When writing a web crawler/scraper, what algorithms and techniques are available to throttle requests and avoid DoS'ing the server/getting banned? This comes up often when reading about web scraping (for example, here), but always as something like "I should have implemented throttling, but didn't" :)
My Google-fu may be weak, as I found mostly discussions on how to throttle requests server-side, and others (like this question) are specific about some library.
The most generic, cross-language way is to sleep between requests. Something like 10 seconds sleep should mimic how fast a real human goes through web pages. To avoid robot identifying algorithms some people sleep a random amount of time: sleep(ten_seconds + rand())
.
You can make it fancier by keeping track of different sleep timeouts for each domain so that you can fetch something from another server while waiting for the sleep timeout.

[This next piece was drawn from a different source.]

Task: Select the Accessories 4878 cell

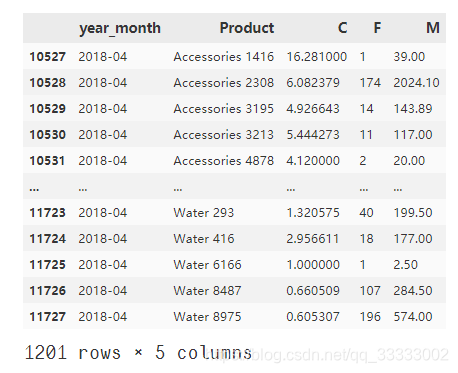Action: (x=224, y=161)
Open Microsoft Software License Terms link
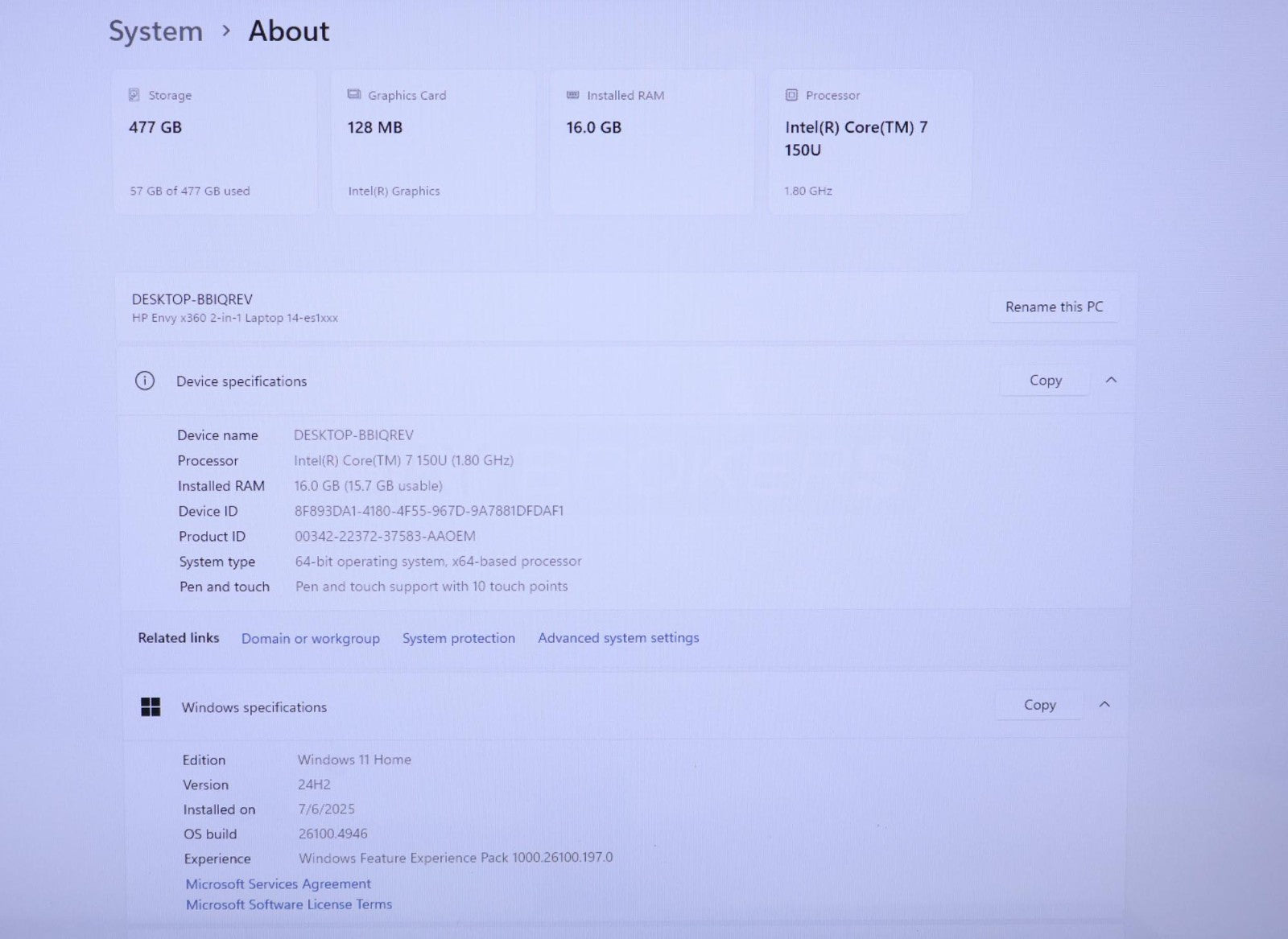1288x939 pixels. (x=288, y=904)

The second method is to actually try to reduce the bandwidth for your request. You may need to write your own http client with this feature to do it. Or on linux you can use the network stack to do it for you - google qdisc
.
You can of course combine both methods.
Note that reducing bandwidth is not very friendly to sites with lots of small resources. That's because you're increasing the amount of time you're connected for each resource hence occupying one network socket and probably one web server thread while you're at it.
On the other hand not reducing bandwidth is not very friendly to sites with lots of large resources like mp3 files or videos. That's because you're saturating their network - switches, routers, ISP connection - by downloading as fast as they can serve.
A smart implementation will download small files at full speed, sleeping between downloads, but reduce bandwidth for large files.